## What is asked
Return every line of the rows that contains the string "value", matching case exactly.

## Provided records
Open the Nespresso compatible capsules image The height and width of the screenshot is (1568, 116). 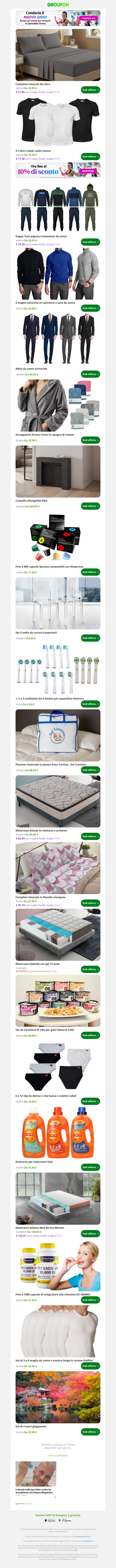[58, 538]
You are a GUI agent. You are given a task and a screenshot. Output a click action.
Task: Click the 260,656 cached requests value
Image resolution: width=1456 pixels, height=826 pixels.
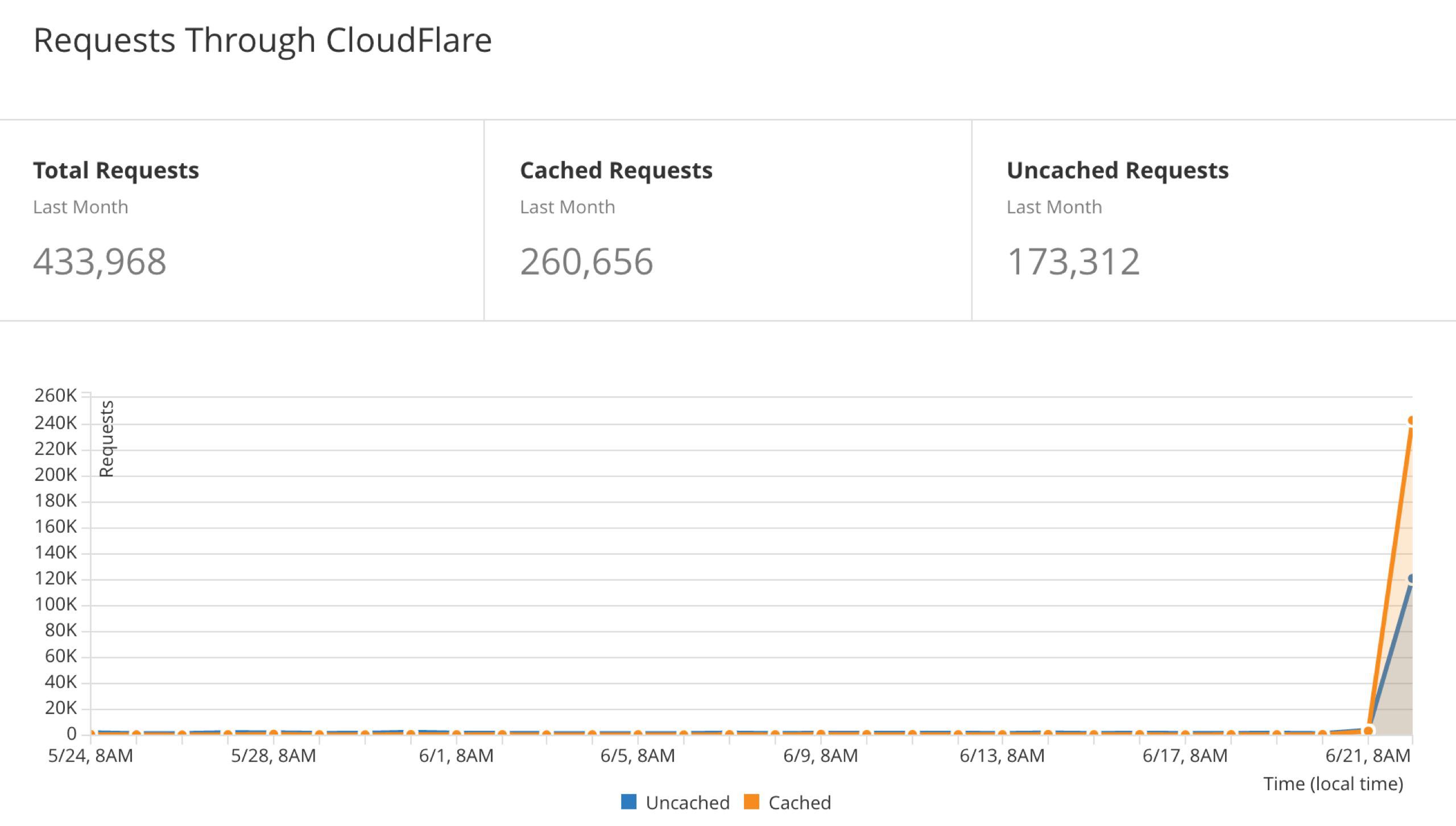tap(586, 262)
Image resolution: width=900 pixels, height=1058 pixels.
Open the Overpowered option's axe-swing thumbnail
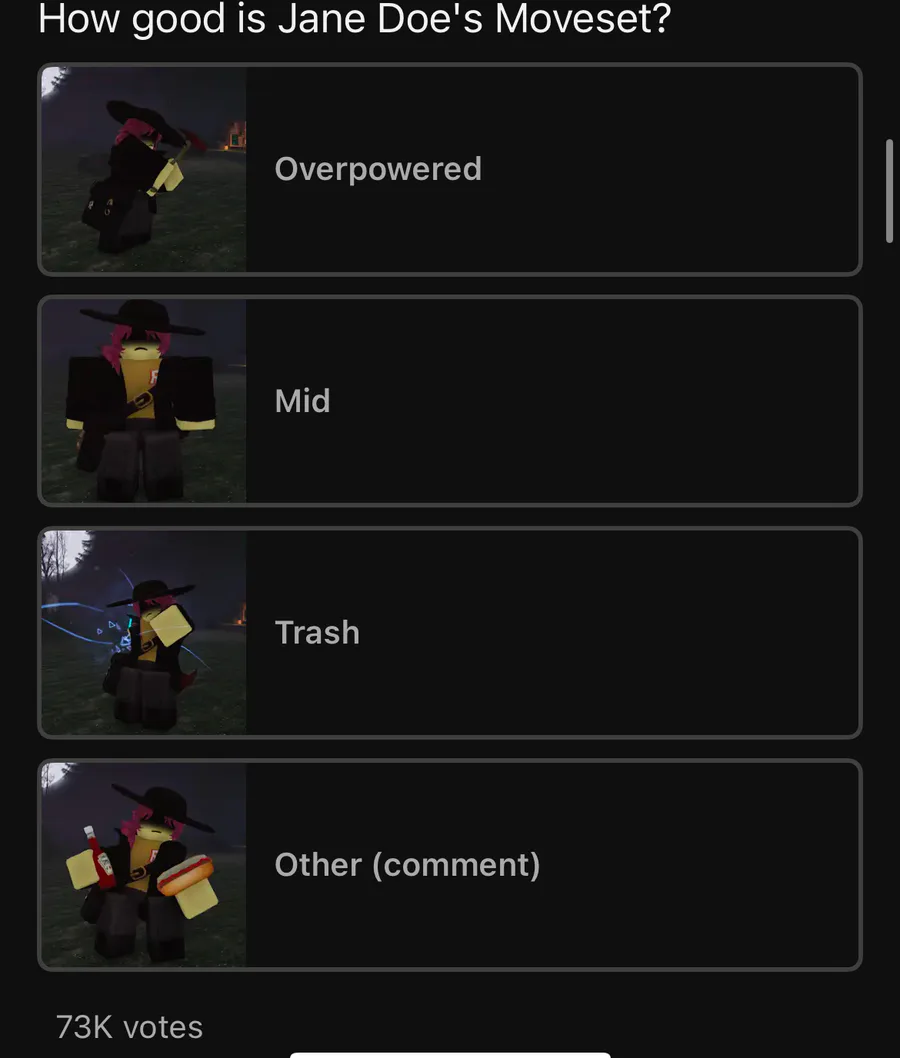click(144, 169)
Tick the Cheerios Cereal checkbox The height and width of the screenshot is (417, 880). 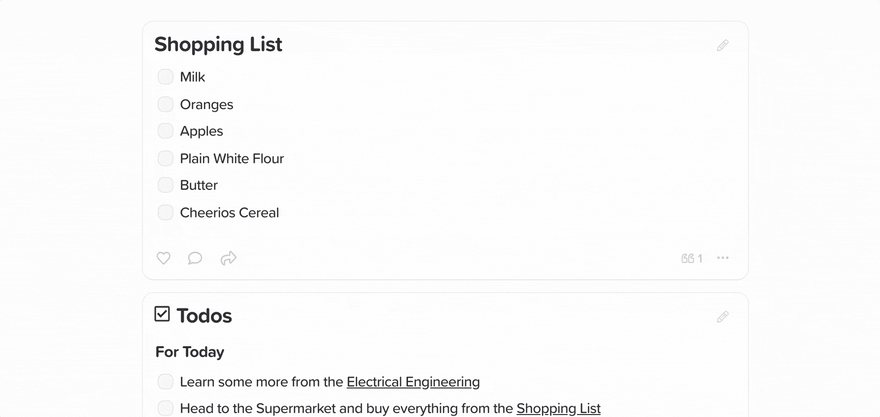tap(165, 212)
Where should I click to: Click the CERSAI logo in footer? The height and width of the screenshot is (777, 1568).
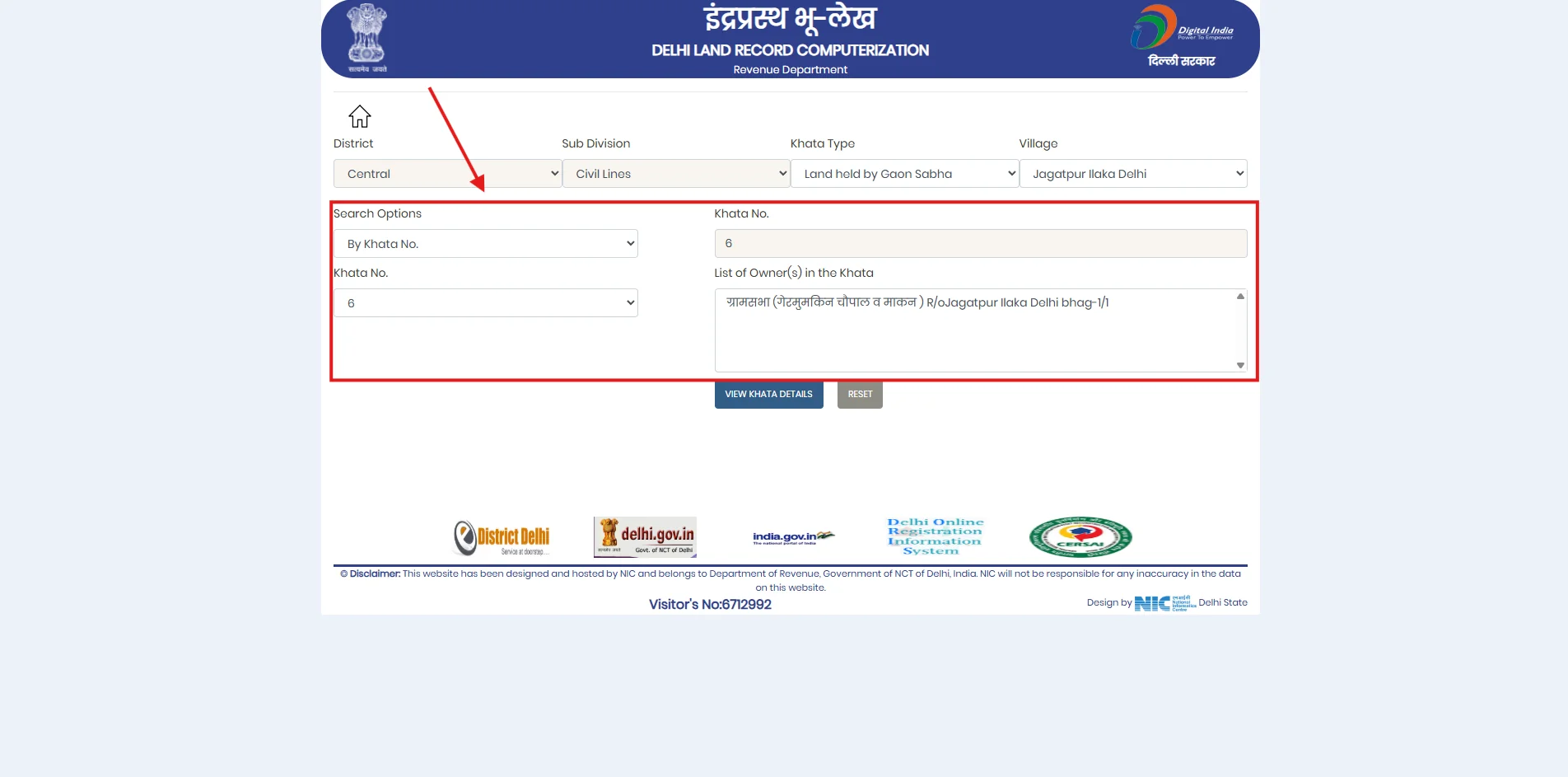[x=1080, y=536]

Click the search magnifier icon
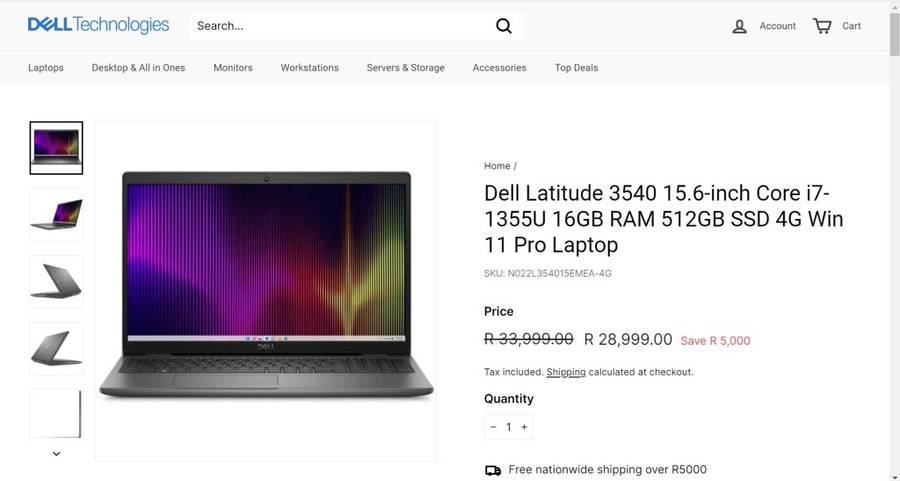[x=503, y=26]
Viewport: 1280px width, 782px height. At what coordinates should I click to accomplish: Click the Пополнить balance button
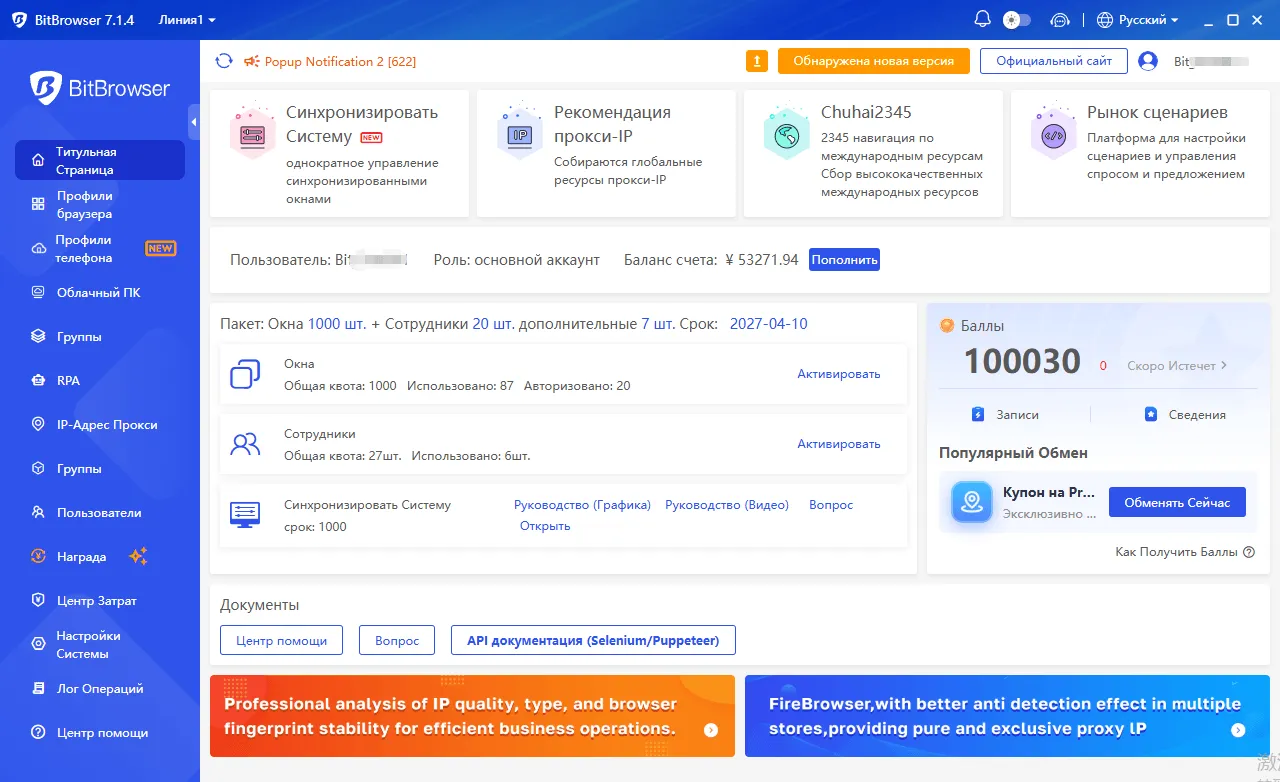click(845, 260)
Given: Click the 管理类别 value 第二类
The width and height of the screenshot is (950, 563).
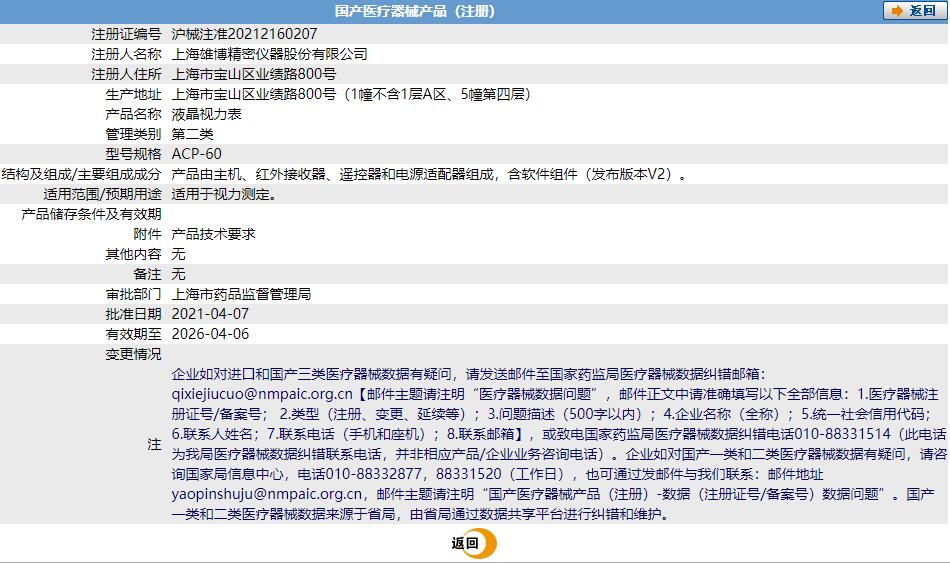Looking at the screenshot, I should [193, 134].
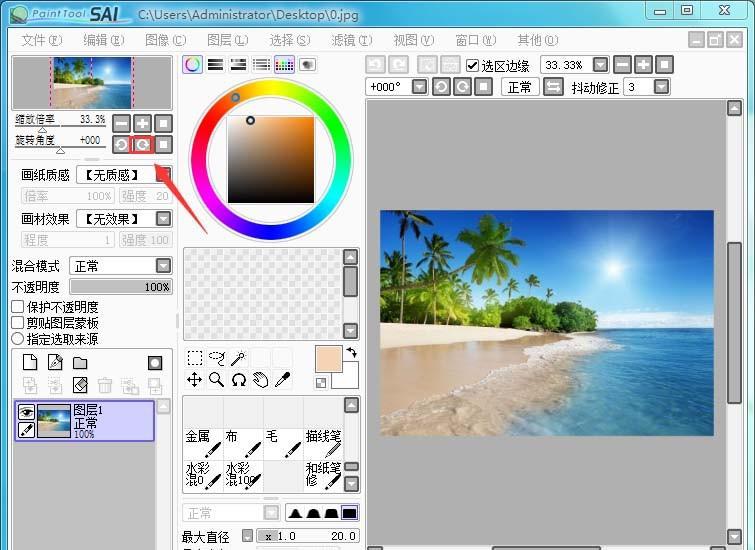Screen dimensions: 755x550
Task: Select the Magic Wand tool
Action: point(237,358)
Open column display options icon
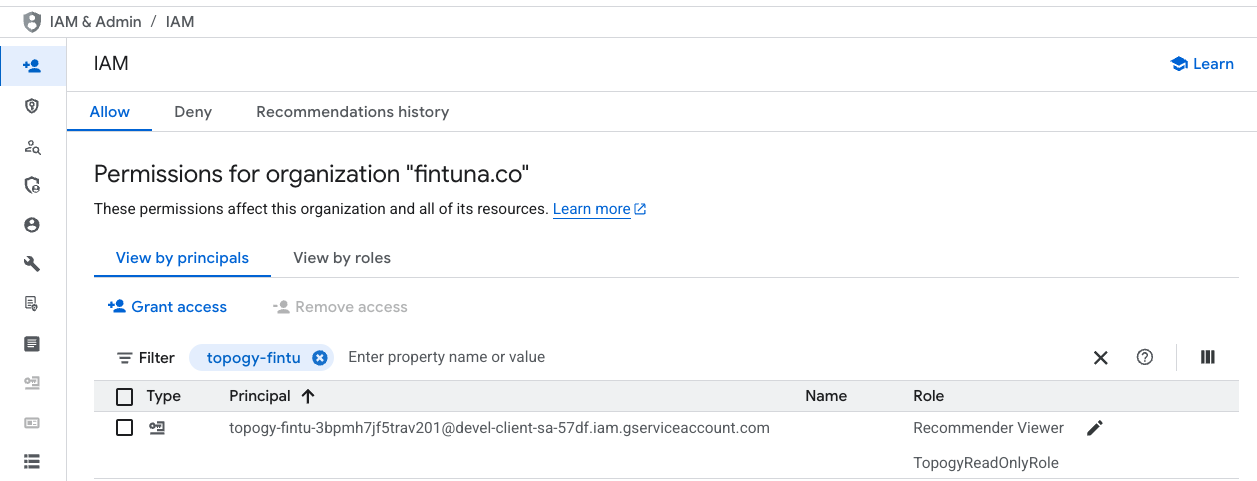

## Solved problem
Task: Click the 260,656 cached requests value
Given: Click the 管理类别 value 第二类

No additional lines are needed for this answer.